▶

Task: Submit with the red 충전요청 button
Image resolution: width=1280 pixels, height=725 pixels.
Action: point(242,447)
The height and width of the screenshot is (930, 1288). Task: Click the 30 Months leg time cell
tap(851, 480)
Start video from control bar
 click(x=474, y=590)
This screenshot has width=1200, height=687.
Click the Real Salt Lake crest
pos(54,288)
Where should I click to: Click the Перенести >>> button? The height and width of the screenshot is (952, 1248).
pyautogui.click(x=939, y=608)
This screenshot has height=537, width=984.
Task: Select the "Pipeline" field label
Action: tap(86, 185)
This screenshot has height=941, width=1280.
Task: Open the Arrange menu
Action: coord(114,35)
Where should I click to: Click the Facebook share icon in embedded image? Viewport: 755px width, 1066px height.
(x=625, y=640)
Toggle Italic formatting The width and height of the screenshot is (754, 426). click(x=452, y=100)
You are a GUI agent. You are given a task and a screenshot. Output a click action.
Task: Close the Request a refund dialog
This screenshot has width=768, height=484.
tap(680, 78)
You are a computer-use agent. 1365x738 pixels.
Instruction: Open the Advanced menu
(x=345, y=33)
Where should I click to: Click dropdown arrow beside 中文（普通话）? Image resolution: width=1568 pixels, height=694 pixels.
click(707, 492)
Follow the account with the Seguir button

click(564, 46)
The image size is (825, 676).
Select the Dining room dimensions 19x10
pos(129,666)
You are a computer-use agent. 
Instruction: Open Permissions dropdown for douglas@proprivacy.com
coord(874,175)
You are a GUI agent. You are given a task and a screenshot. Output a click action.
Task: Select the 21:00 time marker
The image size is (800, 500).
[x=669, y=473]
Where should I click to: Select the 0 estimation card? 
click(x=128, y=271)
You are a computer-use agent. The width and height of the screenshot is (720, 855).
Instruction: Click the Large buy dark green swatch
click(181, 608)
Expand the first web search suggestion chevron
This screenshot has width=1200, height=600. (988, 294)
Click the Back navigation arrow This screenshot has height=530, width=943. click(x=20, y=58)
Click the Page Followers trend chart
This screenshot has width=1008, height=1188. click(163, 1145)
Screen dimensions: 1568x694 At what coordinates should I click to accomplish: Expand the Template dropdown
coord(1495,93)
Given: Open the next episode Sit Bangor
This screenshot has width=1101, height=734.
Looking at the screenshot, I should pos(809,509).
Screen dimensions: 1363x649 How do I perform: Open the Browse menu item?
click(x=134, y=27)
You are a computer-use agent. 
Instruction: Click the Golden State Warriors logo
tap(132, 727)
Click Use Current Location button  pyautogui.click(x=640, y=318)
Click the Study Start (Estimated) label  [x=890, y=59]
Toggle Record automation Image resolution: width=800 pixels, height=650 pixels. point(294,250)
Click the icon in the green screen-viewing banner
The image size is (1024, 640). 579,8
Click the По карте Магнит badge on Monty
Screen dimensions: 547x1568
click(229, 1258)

◀

Exercise directions >>
Reproduce the material in full. Keep it identical to the original.

Output of the exercise >>
Task: Submit with the red 충전요청 button
Image resolution: width=1280 pixels, height=725 pixels.
Action: point(242,447)
The height and width of the screenshot is (930, 1288). Task: Click the 30 Months leg time cell
tap(851, 480)
Start video from control bar
 click(x=474, y=590)
This screenshot has width=1200, height=687.
Click the Real Salt Lake crest
pos(54,288)
Where should I click to: Click the Перенести >>> button? The height and width of the screenshot is (952, 1248).
pyautogui.click(x=939, y=608)
This screenshot has height=537, width=984.
Task: Select the "Pipeline" field label
Action: tap(86, 185)
This screenshot has height=941, width=1280.
Task: Open the Arrange menu
Action: coord(114,35)
Where should I click to: Click the Facebook share icon in embedded image? Viewport: 755px width, 1066px height.
(x=625, y=640)
Toggle Italic formatting The width and height of the screenshot is (754, 426). click(x=452, y=100)
You are a GUI agent. You are given a task and a screenshot. Output a click action.
Task: Close the Request a refund dialog
This screenshot has width=768, height=484.
tap(680, 78)
You are a computer-use agent. 1365x738 pixels.
Instruction: Open the Advanced menu
(x=345, y=33)
Where should I click to: Click dropdown arrow beside 中文（普通话）? Image resolution: width=1568 pixels, height=694 pixels.
click(707, 492)
Follow the account with the Seguir button

click(564, 46)
The image size is (825, 676).
Select the Dining room dimensions 19x10
pos(129,666)
You are a computer-use agent. 
Instruction: Open Permissions dropdown for douglas@proprivacy.com
coord(874,175)
You are a GUI agent. You are given a task and a screenshot. Output a click action.
Task: Select the 21:00 time marker
The image size is (800, 500).
[x=669, y=473]
Where should I click to: Select the 0 estimation card? 
click(x=128, y=271)
You are a computer-use agent. The width and height of the screenshot is (720, 855).
Instruction: Click the Large buy dark green swatch
click(181, 608)
Expand the first web search suggestion chevron
This screenshot has width=1200, height=600. (988, 294)
Click the Back navigation arrow This screenshot has height=530, width=943. click(x=20, y=58)
Click the Page Followers trend chart
This screenshot has width=1008, height=1188. click(163, 1145)
Screen dimensions: 1568x694 At what coordinates should I click to accomplish: Expand the Template dropdown
coord(1495,93)
Given: Open the next episode Sit Bangor
This screenshot has width=1101, height=734.
Looking at the screenshot, I should pos(809,509).
Screen dimensions: 1363x649 How do I perform: Open the Browse menu item?
click(x=134, y=27)
You are a computer-use agent. 
Instruction: Click the Golden State Warriors logo
tap(132, 727)
Click Use Current Location button  pyautogui.click(x=640, y=318)
Click the Study Start (Estimated) label  [x=890, y=59]
Toggle Record automation Image resolution: width=800 pixels, height=650 pixels. point(294,250)
Click the icon in the green screen-viewing banner
The image size is (1024, 640). 579,8
Click the По карте Магнит badge on Monty
Screen dimensions: 547x1568
click(229, 1258)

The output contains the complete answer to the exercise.